# TASK BRIEF:
Copy the records below word for word, from the first line through the line that contains "Task: Open More actions puzzle piece icon", and leave out any pictures.

[Opening DATA TO PROCESS section]

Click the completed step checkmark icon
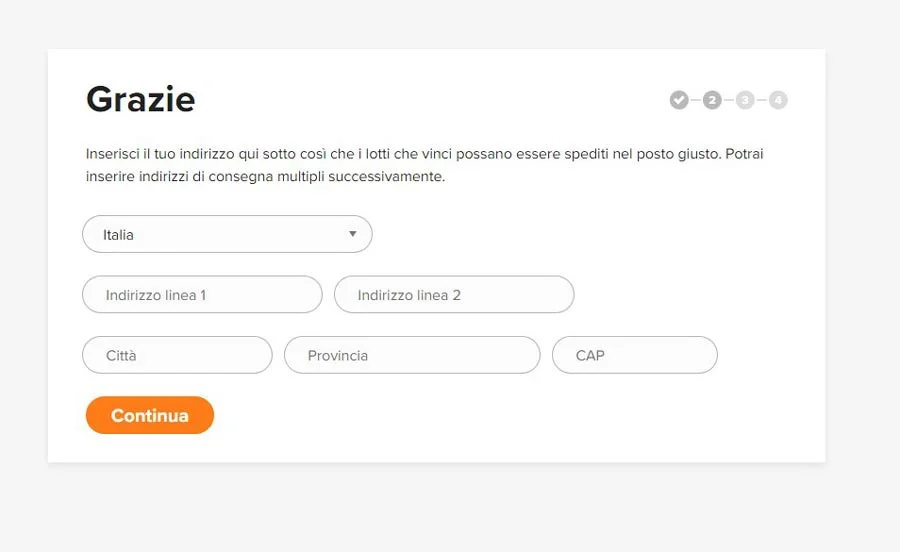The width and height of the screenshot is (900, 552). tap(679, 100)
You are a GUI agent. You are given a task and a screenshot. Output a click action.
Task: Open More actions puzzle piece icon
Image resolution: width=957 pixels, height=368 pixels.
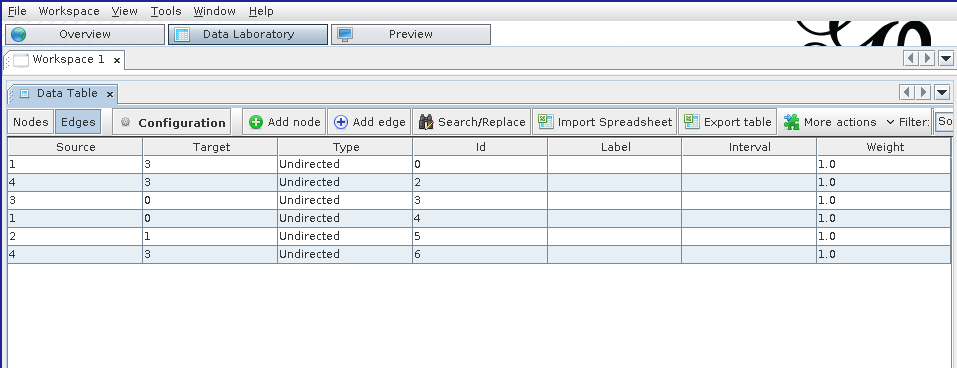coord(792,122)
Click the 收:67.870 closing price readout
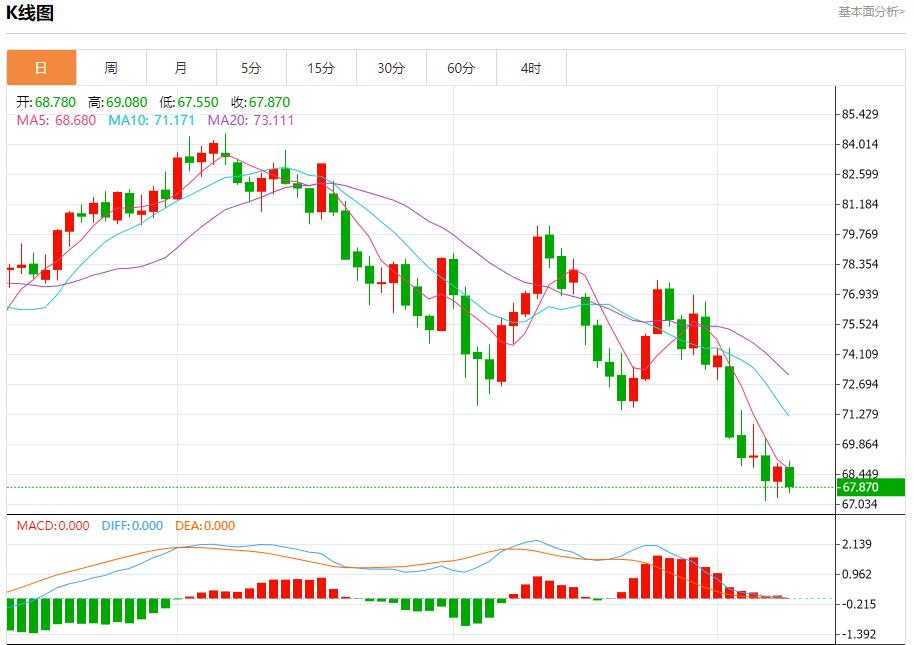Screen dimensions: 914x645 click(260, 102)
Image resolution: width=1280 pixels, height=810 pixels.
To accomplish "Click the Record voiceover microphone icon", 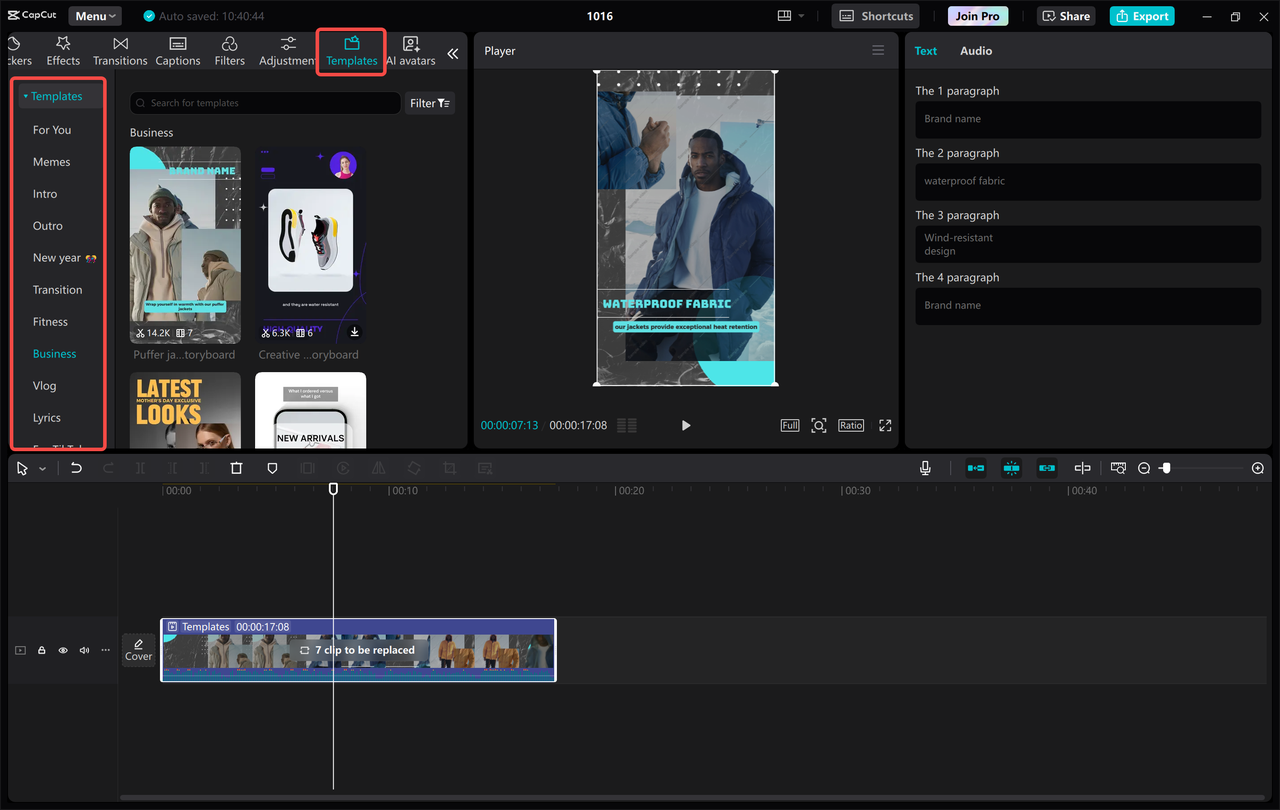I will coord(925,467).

[Closing DATA TO PROCESS section]

# THE COMPLETED TASK:
Click the completed step checkmark icon
The width and height of the screenshot is (900, 552). tap(679, 100)
You are a GUI agent. You are given a task and a screenshot. Output a click action.
Task: Open More actions puzzle piece icon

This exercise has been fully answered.